### STORED RECORDS ###

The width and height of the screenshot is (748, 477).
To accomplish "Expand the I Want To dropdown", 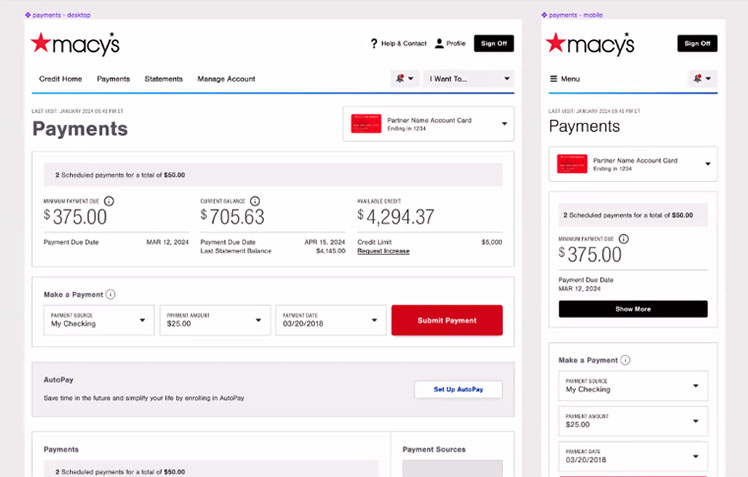I will tap(469, 78).
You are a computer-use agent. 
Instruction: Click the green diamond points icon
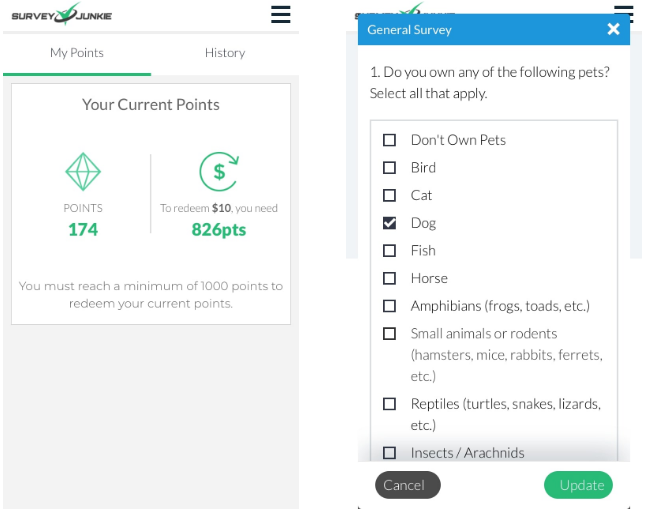(x=83, y=171)
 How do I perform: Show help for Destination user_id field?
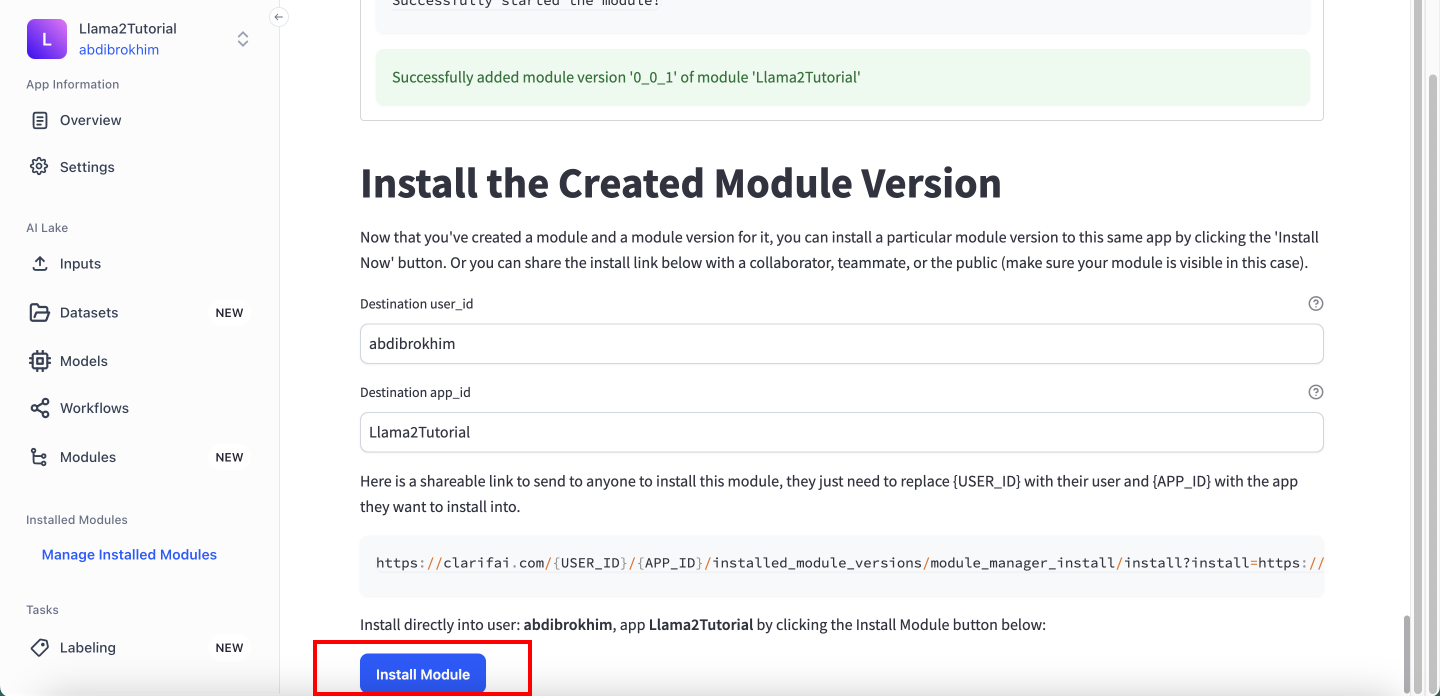click(1316, 303)
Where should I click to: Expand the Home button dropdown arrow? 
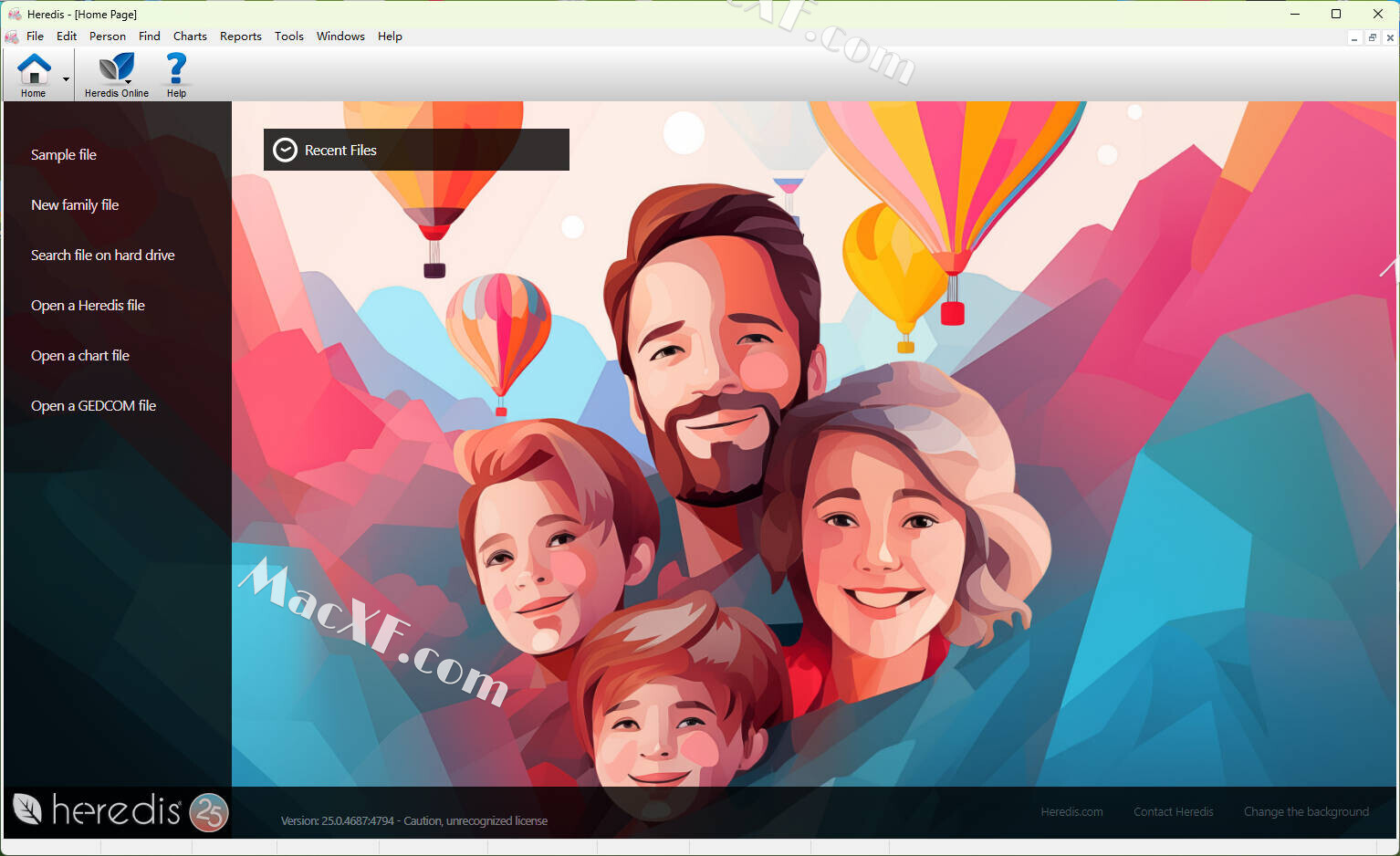coord(66,79)
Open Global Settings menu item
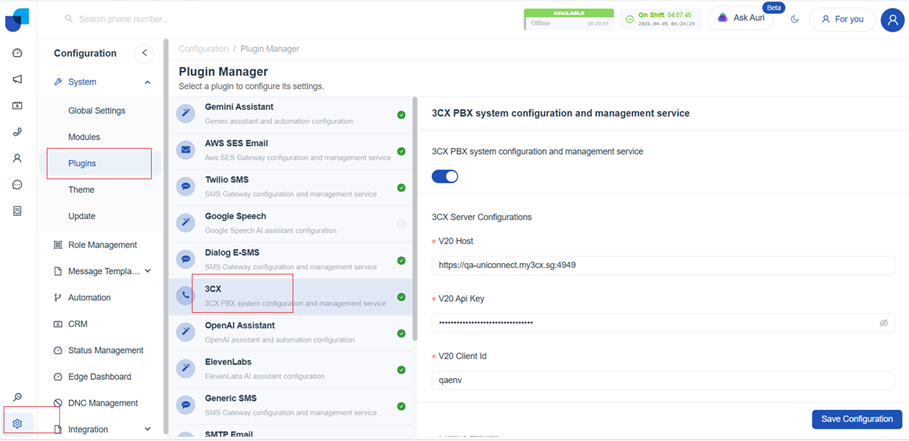The height and width of the screenshot is (441, 909). (97, 110)
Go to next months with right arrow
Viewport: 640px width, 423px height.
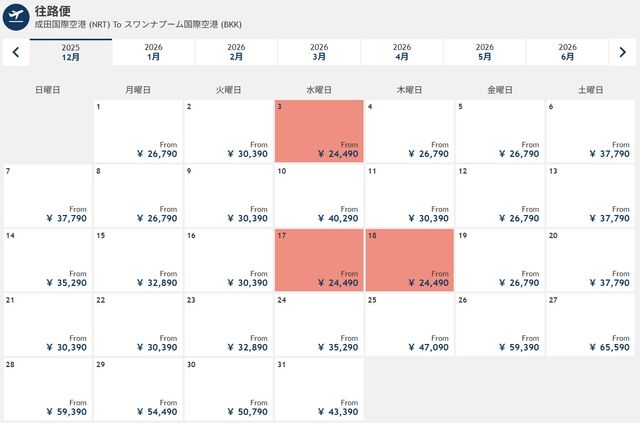click(624, 52)
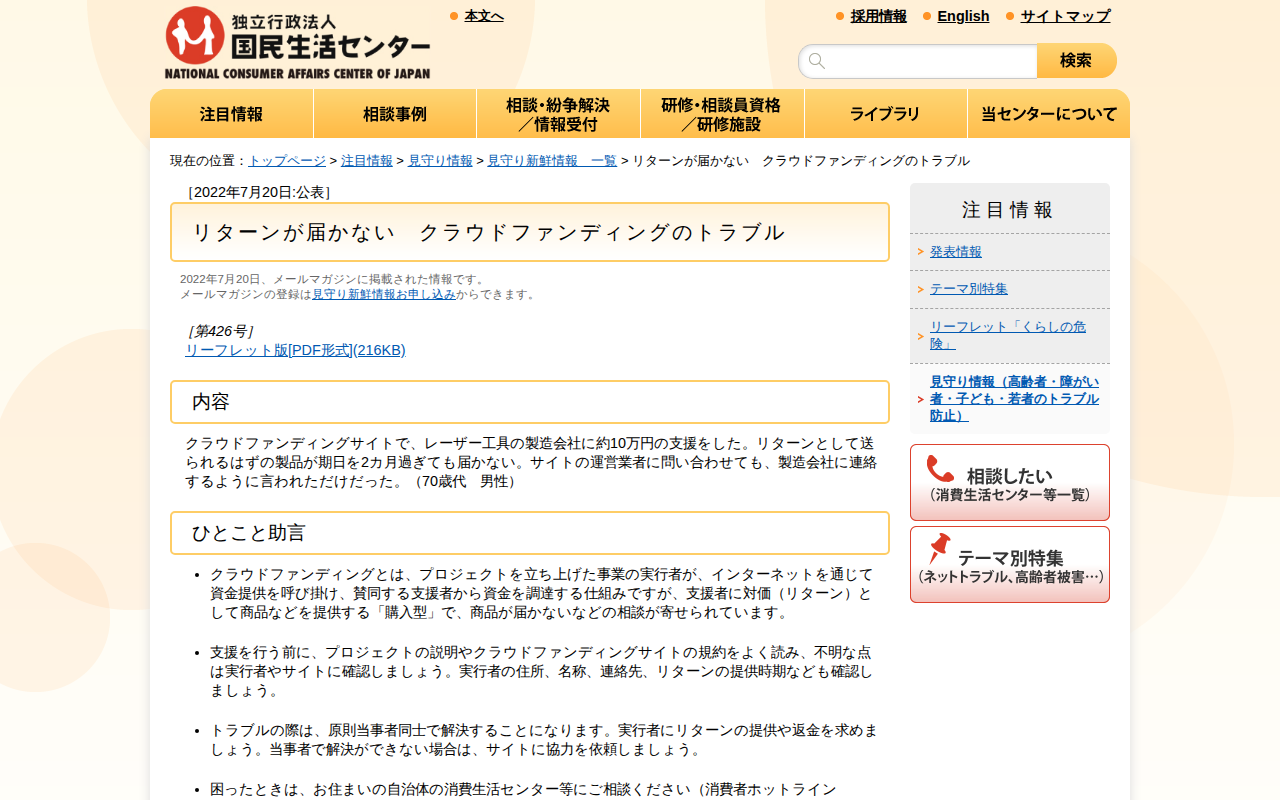1280x800 pixels.
Task: Open the ライブラリ menu item
Action: coord(885,113)
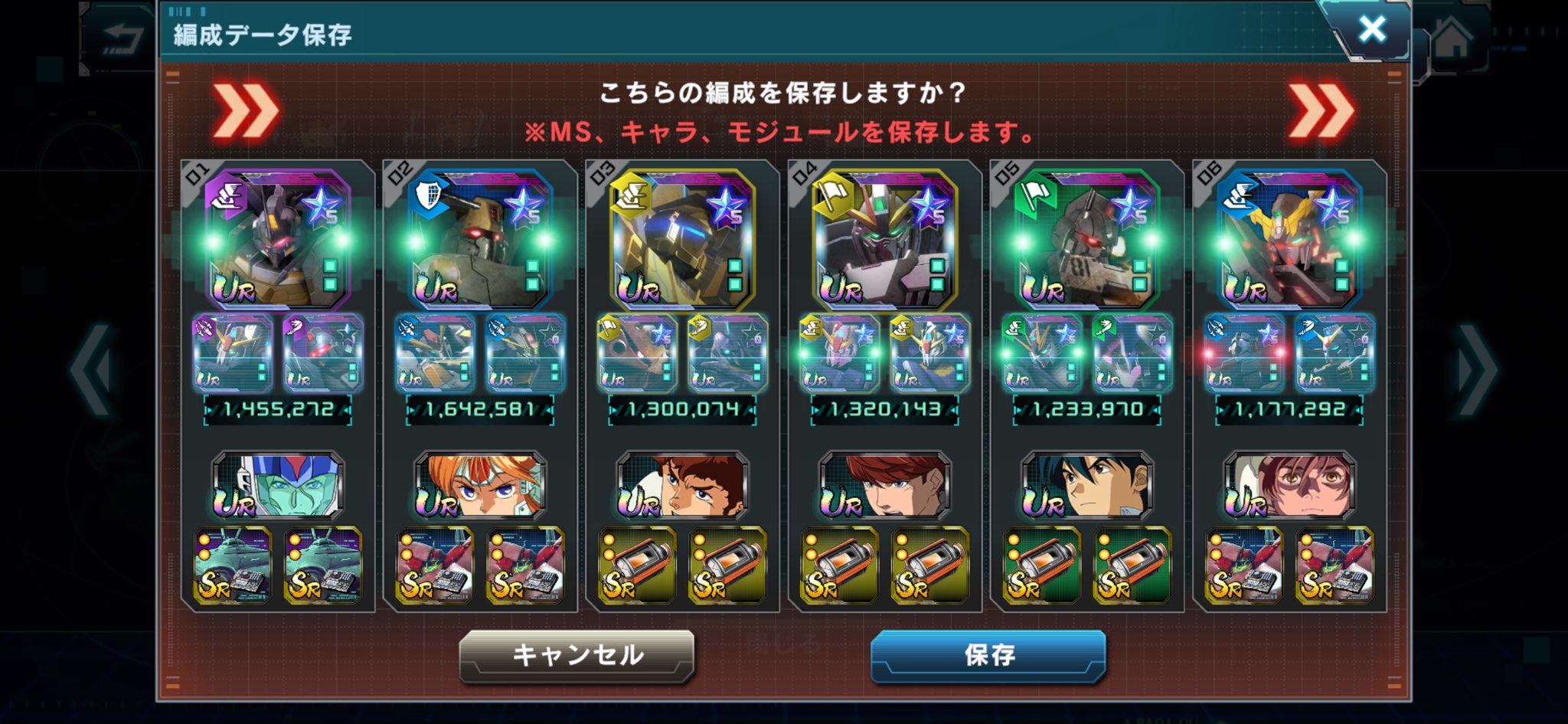This screenshot has height=724, width=1568.
Task: Go to next formation with right red chevrons
Action: tap(1321, 112)
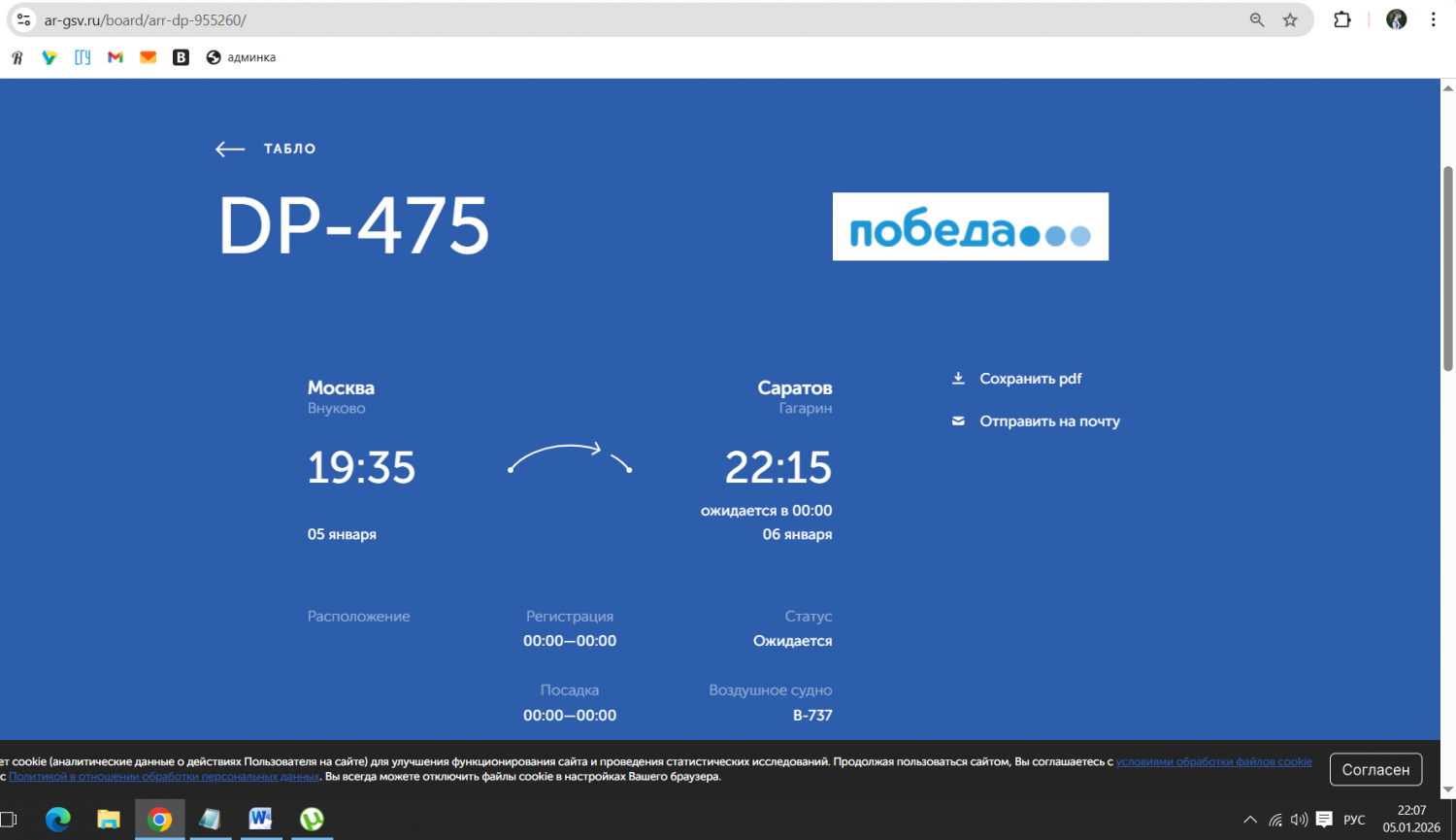
Task: Launch uTorrent from the taskbar
Action: [312, 820]

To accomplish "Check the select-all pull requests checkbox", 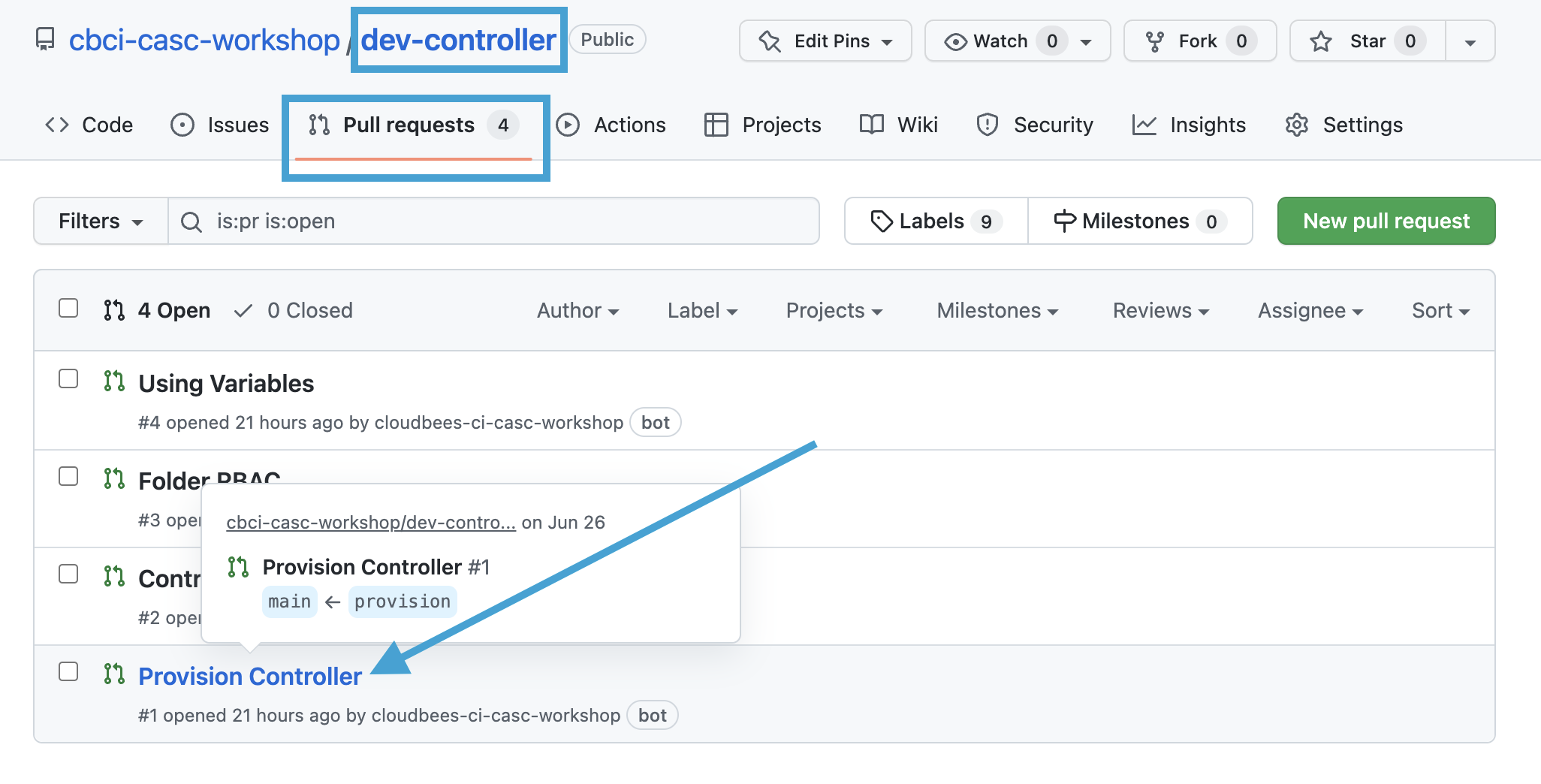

###

### TO BE DONE
Convert the lines beginning at the one that contains "Open Global Settings menu item" and ending with the last of the rows above into a Markdown table with the columns Number and Line. Skip blank lines and leave the pictures out.

### THE RESULT
| Number | Line |
|---|---|
| 1 | Open Global Settings menu item |
| 2 | The height and width of the screenshot is (441, 909). (97, 110) |
| 3 | Go to next months with right arrow |
| 4 | Viewport: 640px width, 423px height. |
| 5 | click(624, 52) |
| 6 | 1280x800 pixels. |
| 7 | Task: Open the ライブラリ menu item |
| 8 | Action: coord(885,113) |
| 9 | This screenshot has height=724, width=1568. |
| 10 | Task: Go to next formation with right red chevrons |
| 11 | Action: tap(1321, 112) |
| 12 | Task: Launch uTorrent from the taskbar |
| 13 | Action: [312, 820] |
| 14 | To accomplish "Check the select-all pull requests checkbox",  |